- Instructions to follow
Drop every image, then reproduce the data exactly as given.
--- Source information Enclosed Below ---
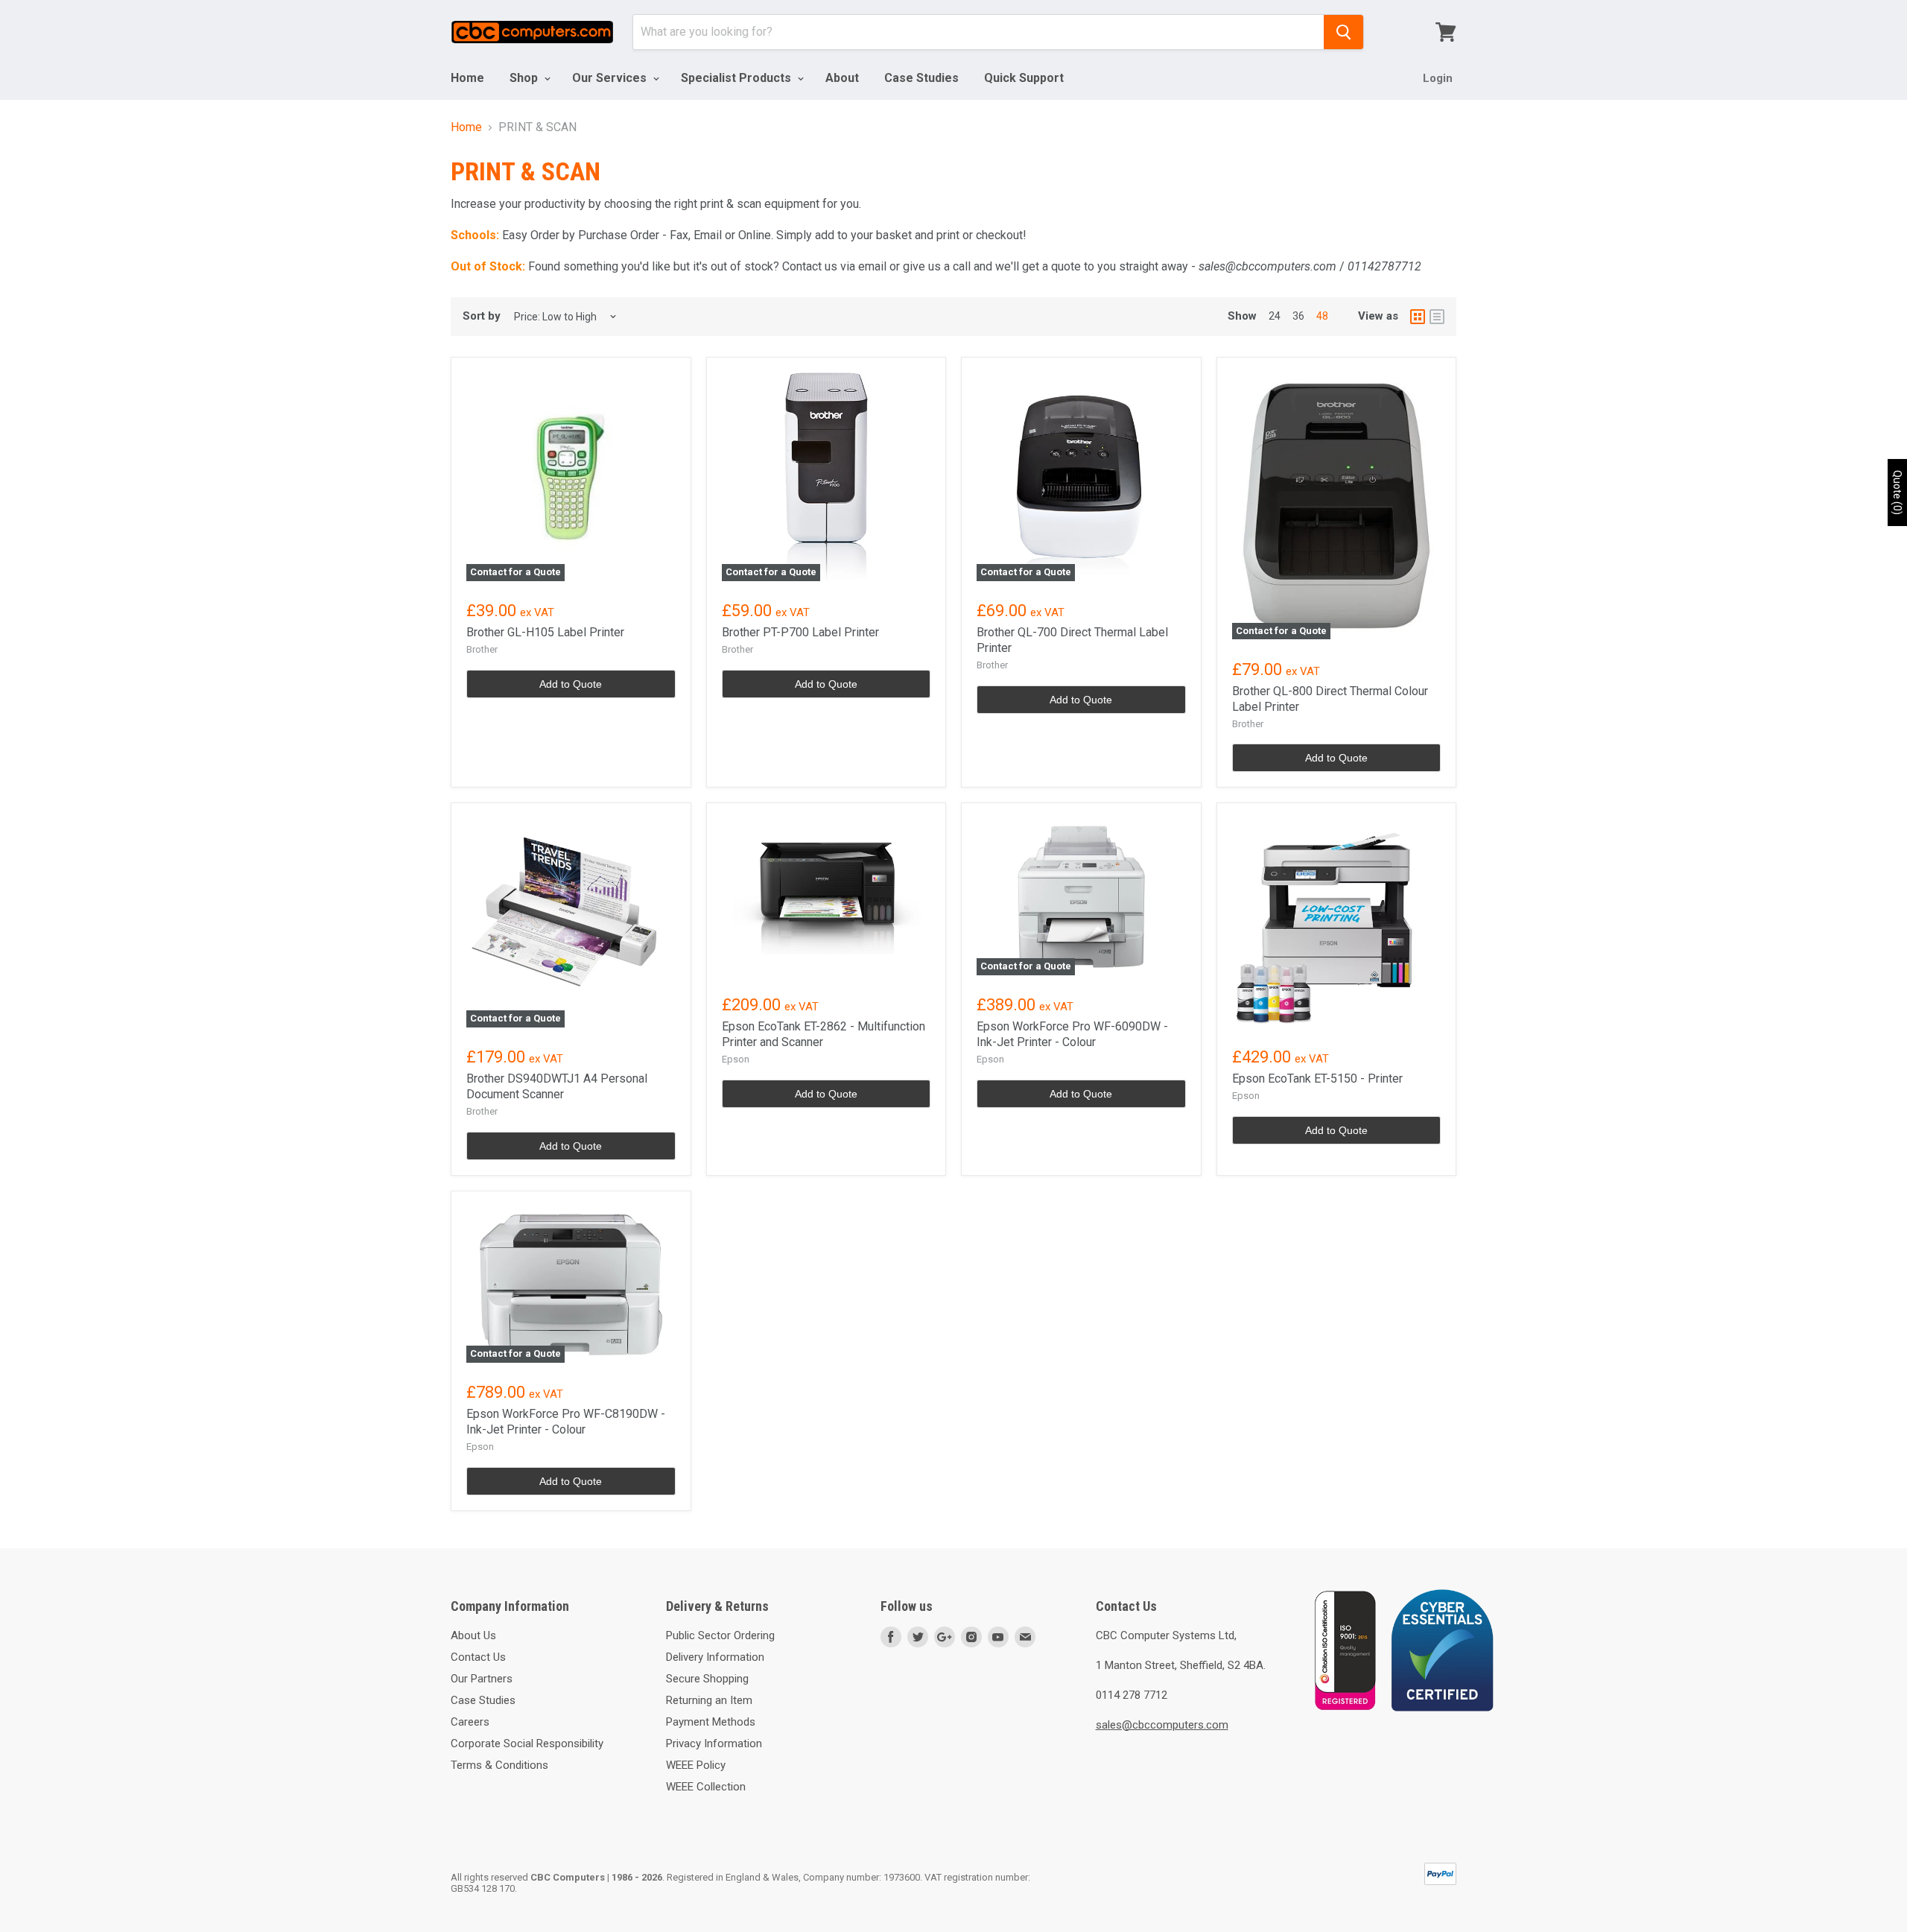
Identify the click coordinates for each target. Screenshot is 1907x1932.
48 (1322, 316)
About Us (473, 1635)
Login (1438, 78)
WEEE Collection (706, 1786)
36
--- End of Enclosed Source information ---
- Task output
Identify the click coordinates for each target. Screenshot is 1907x1932.
48 (1322, 316)
About Us (473, 1635)
Login (1438, 78)
WEEE Collection (706, 1786)
36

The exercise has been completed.